— What you should do —
Find the line that contains "[Яндекс.Метрика: данные за" in the entries below. Write out that line and all that follow it, unchanged and alone.

*** Opening of Information provided ***

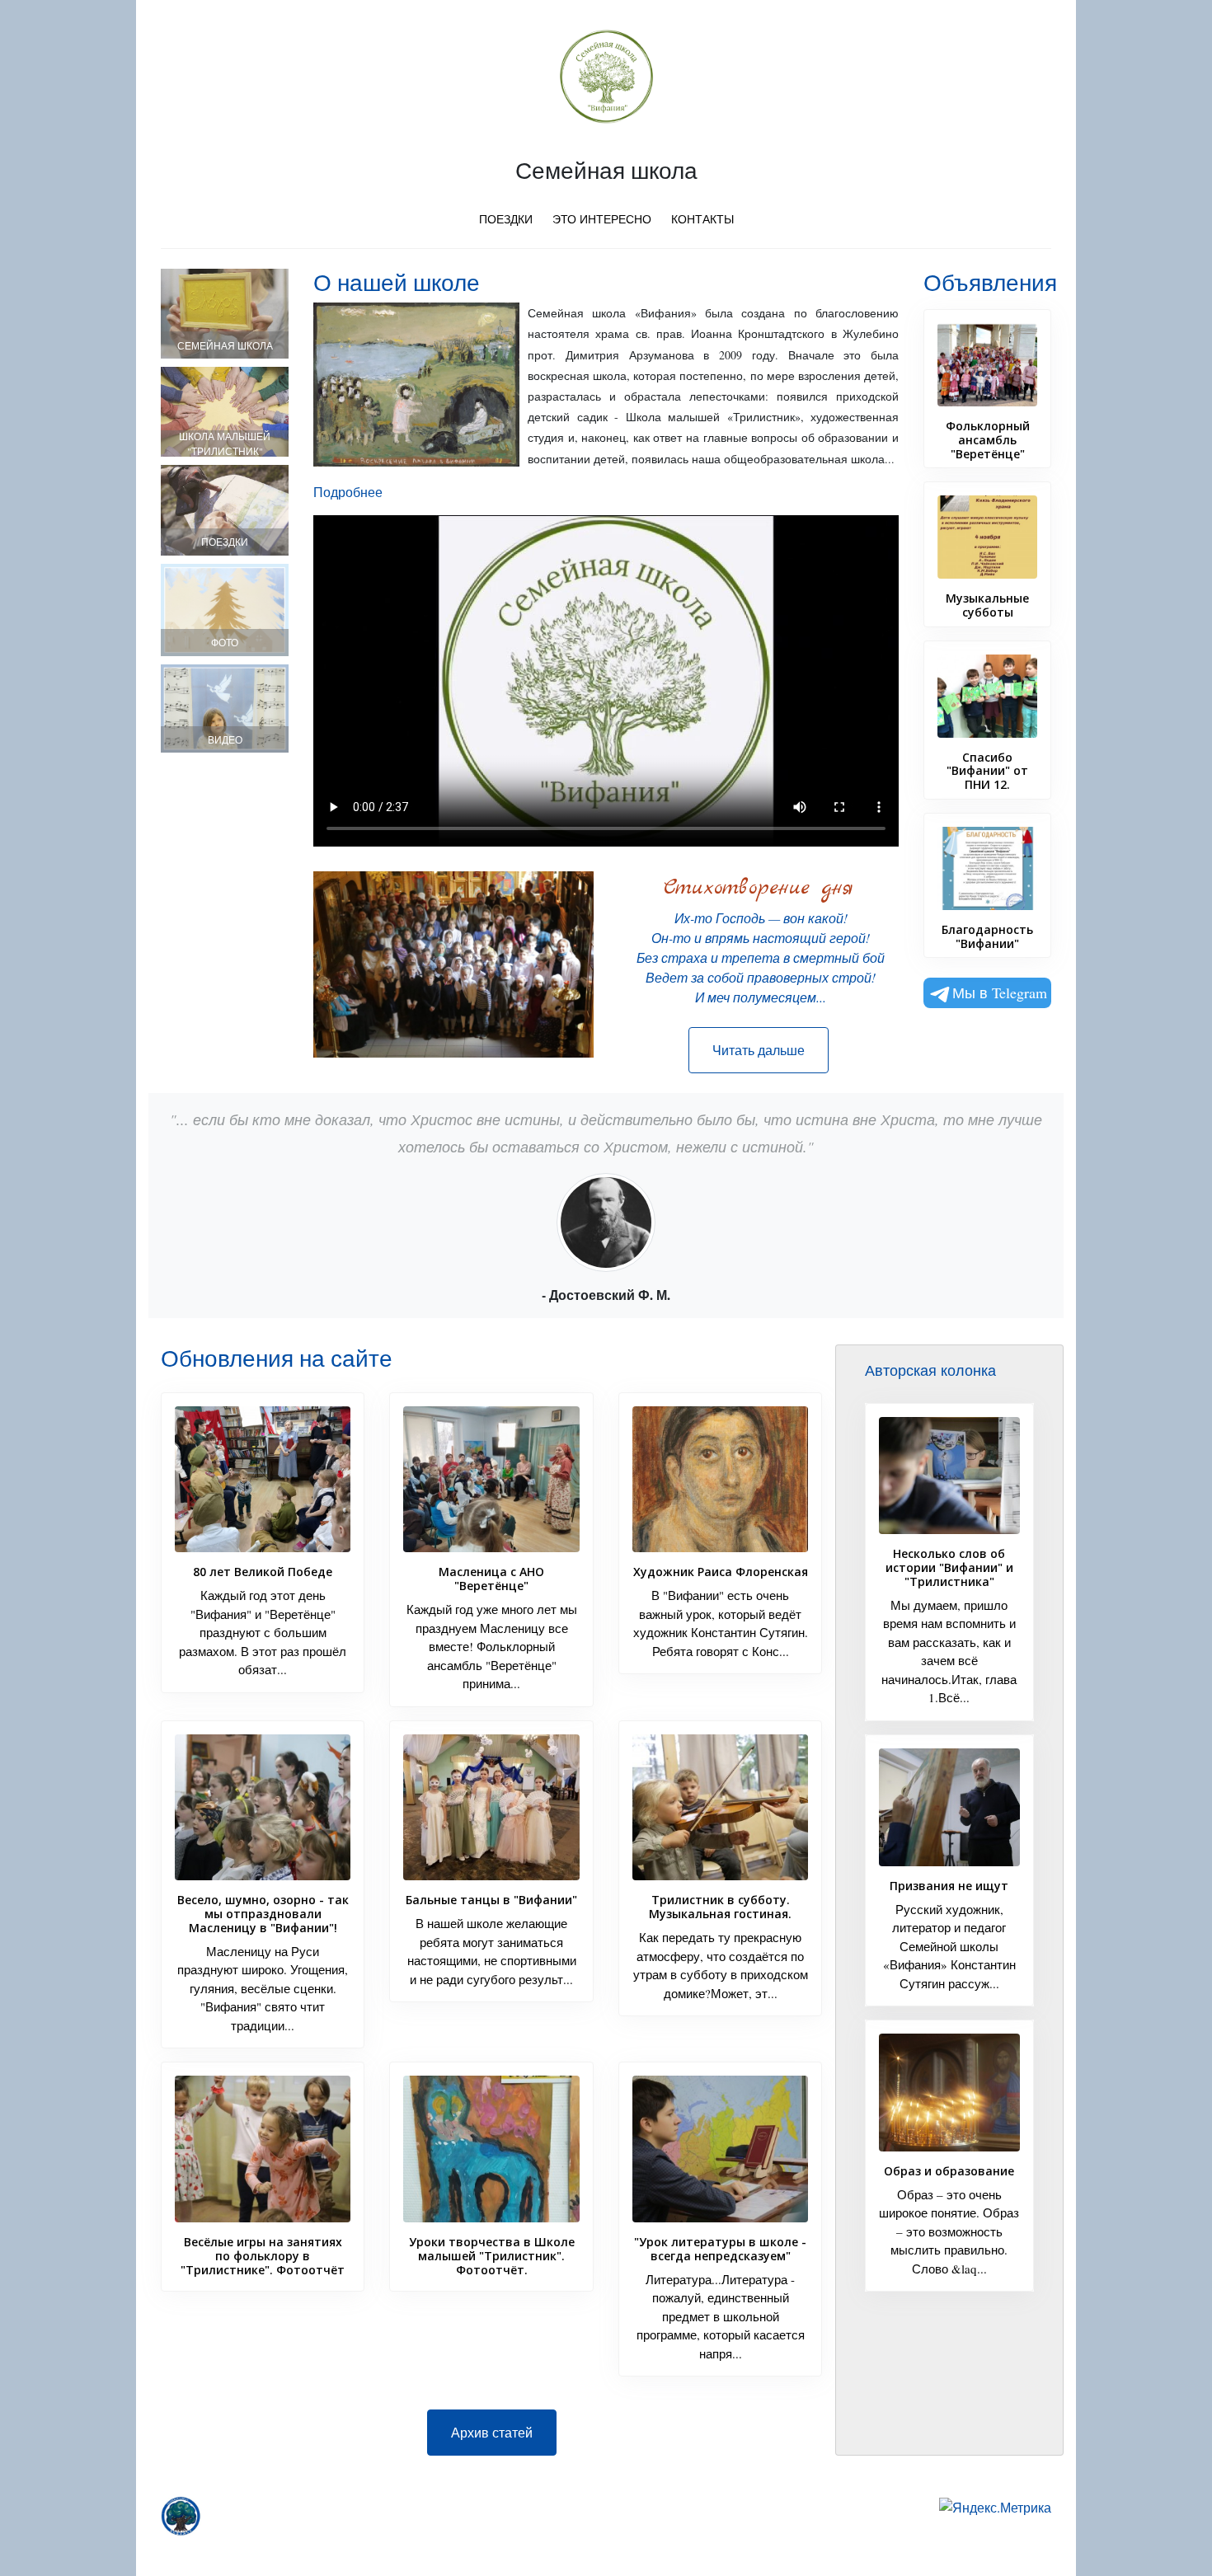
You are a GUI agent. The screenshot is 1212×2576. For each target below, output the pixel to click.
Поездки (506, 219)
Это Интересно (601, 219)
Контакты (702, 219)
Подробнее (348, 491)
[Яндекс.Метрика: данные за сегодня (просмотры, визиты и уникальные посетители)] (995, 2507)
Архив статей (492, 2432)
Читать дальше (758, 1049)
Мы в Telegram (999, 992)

*** Close of Information provided ***

— Task result —
[Яндекс.Метрика: данные за сегодня (просмотры, визиты и уникальные посетители)] (995, 2507)
Архив статей (492, 2432)
Читать дальше (758, 1049)
Мы в Telegram (999, 992)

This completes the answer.